START Exercise materials

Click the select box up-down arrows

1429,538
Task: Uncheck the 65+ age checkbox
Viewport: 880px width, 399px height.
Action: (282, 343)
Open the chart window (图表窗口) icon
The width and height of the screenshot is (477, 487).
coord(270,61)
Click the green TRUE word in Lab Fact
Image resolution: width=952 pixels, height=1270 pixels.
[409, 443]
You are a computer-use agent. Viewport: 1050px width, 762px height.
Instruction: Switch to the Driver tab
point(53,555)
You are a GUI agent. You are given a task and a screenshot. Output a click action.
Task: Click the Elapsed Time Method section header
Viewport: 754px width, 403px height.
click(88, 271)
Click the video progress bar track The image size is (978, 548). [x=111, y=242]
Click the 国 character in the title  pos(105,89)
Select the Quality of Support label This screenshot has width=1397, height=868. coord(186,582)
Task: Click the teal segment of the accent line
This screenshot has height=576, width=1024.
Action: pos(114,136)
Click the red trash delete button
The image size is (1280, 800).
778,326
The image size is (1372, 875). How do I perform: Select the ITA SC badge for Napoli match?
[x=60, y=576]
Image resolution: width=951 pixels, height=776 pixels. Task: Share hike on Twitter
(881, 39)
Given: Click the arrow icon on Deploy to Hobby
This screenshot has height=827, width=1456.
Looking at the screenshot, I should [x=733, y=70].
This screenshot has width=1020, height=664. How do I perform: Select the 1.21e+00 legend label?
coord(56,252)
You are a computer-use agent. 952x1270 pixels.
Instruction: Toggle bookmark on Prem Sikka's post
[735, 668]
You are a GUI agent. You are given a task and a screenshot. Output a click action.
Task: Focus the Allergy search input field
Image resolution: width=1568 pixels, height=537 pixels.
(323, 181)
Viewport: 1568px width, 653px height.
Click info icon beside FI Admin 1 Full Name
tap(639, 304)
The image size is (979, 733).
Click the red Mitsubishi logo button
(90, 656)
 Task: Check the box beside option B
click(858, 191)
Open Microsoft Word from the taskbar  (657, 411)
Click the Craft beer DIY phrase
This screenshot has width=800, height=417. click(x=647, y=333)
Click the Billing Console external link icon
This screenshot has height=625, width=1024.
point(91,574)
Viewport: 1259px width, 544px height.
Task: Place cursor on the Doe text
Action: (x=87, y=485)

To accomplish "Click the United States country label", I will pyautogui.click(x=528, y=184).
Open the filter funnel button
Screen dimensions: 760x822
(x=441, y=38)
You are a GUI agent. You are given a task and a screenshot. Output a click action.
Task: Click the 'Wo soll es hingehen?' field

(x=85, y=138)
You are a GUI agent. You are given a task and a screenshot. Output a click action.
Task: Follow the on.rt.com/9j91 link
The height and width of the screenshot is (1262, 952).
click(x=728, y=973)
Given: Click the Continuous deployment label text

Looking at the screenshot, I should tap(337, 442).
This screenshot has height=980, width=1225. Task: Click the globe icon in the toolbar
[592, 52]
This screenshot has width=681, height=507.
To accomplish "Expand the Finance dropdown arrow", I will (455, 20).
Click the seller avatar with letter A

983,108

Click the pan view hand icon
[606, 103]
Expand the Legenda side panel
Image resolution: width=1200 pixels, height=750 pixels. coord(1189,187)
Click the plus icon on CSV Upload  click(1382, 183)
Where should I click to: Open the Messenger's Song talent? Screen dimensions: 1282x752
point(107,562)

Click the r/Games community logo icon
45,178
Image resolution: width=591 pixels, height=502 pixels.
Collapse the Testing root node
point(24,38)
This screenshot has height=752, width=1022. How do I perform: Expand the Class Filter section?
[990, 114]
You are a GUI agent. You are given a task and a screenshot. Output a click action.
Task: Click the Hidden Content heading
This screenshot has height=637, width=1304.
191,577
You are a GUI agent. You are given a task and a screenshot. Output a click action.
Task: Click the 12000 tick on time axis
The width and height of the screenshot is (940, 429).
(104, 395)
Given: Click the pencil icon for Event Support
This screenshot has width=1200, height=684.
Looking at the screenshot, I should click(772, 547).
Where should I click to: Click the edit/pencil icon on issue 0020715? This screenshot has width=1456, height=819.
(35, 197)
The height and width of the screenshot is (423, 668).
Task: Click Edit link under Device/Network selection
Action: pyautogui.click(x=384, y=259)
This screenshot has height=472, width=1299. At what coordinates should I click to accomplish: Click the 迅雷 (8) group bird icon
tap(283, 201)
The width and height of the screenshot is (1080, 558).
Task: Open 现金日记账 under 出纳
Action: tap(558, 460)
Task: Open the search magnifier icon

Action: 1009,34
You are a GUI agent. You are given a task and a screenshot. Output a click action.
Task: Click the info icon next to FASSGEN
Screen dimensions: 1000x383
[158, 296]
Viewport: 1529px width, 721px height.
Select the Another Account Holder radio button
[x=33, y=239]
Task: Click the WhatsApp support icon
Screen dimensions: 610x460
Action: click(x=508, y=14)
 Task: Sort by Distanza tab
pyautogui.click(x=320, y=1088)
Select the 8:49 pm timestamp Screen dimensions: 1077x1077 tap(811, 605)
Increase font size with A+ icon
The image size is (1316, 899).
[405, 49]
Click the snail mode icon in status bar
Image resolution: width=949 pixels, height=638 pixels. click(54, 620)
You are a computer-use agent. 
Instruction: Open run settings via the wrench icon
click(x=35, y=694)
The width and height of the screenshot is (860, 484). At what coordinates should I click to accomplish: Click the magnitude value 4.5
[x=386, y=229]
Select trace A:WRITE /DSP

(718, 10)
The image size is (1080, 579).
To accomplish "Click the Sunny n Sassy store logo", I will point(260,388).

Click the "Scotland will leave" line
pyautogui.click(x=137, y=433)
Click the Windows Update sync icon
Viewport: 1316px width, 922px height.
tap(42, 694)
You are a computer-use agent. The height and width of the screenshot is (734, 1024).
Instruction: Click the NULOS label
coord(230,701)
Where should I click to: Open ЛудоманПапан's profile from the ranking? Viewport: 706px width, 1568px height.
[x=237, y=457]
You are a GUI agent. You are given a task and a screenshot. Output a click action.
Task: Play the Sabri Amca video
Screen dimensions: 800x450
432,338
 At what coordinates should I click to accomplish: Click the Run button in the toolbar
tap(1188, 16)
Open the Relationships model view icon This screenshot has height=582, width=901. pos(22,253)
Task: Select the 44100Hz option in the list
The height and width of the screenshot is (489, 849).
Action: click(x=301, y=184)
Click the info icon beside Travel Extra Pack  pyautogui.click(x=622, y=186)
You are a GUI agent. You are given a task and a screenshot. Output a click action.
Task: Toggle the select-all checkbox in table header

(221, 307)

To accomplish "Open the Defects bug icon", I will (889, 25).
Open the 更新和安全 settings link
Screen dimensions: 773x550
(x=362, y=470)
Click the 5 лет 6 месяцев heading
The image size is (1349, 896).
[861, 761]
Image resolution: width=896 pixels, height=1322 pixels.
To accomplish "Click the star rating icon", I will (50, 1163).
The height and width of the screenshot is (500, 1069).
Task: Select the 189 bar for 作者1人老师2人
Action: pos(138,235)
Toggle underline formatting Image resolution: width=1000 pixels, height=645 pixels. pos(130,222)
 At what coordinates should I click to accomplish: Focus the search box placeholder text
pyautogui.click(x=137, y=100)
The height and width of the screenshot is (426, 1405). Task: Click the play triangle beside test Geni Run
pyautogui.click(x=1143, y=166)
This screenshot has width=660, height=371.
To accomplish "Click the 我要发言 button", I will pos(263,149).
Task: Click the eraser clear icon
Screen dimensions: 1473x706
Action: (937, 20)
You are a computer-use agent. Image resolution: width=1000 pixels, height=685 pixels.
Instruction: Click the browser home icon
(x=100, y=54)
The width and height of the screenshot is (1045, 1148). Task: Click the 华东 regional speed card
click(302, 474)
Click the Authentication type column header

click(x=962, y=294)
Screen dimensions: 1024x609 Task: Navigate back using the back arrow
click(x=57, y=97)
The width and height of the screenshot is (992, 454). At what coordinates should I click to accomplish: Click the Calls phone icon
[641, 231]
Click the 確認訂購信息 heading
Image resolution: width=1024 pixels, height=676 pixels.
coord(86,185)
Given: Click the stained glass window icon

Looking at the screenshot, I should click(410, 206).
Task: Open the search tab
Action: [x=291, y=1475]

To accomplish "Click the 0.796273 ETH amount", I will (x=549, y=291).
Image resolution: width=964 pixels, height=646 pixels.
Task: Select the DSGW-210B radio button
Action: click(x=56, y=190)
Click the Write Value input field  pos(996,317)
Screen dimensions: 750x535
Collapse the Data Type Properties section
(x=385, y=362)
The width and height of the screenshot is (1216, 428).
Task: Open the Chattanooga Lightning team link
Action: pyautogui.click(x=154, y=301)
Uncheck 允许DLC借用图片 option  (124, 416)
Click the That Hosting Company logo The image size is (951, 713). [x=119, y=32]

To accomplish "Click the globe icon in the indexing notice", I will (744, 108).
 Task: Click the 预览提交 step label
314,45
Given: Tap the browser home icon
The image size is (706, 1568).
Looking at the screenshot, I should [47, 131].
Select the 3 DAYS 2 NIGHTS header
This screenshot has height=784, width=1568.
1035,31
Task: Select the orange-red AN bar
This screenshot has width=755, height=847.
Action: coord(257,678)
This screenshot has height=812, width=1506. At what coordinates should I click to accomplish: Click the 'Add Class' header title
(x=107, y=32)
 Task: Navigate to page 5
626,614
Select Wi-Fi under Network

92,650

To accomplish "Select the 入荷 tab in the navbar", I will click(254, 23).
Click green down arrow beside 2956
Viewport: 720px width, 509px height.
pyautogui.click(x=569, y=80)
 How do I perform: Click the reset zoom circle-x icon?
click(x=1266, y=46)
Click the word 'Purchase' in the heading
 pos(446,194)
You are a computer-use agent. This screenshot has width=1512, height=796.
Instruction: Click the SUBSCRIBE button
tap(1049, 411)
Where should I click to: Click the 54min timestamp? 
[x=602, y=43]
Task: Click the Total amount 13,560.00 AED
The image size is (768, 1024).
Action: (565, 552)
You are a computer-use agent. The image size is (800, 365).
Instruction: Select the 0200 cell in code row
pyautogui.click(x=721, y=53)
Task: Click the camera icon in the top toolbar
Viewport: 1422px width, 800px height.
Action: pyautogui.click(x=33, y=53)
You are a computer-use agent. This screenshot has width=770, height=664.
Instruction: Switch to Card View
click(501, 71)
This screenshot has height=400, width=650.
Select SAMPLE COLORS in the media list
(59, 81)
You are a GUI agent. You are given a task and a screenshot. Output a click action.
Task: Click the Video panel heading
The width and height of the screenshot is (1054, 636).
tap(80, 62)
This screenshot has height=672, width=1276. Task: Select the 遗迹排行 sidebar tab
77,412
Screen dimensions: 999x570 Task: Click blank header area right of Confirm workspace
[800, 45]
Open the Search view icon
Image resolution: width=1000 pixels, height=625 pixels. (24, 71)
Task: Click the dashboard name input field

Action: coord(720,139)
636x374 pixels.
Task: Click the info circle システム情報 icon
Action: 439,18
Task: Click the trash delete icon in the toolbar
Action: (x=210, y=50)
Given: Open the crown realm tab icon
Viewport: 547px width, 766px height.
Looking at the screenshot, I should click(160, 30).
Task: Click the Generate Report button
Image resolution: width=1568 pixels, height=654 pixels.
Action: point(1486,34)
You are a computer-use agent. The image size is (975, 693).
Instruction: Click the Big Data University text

END Exercise materials

Count of lines that include "Uncheck" in the records above: write that value only.

2